TASK DIRECTIONS:
How many lines in the data below have the string "Nigerians"? Reply with the number alone.

Records from a data source:
══════

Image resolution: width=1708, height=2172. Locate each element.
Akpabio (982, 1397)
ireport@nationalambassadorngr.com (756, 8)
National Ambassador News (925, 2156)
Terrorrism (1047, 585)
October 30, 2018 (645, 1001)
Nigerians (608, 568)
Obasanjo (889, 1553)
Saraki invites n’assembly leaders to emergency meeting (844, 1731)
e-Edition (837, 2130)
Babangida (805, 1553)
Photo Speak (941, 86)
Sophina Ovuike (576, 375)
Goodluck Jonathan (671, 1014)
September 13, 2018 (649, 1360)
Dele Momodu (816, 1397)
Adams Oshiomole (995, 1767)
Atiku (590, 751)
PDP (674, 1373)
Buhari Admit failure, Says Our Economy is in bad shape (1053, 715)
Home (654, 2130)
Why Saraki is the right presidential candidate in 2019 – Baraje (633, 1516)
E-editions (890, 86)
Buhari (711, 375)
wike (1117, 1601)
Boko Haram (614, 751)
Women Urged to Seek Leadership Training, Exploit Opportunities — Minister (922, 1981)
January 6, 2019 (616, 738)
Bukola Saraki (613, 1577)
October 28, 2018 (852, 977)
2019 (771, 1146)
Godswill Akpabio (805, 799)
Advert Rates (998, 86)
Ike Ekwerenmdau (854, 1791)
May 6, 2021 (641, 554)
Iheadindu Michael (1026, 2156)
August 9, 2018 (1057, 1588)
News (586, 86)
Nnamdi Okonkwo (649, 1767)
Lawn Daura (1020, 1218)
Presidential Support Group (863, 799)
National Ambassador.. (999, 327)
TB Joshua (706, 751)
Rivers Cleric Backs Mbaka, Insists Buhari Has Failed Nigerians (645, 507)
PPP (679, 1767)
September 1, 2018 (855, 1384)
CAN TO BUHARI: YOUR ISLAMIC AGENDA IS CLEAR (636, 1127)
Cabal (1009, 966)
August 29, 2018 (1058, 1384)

══════

ANSWER FOR THIS EXERCISE:
2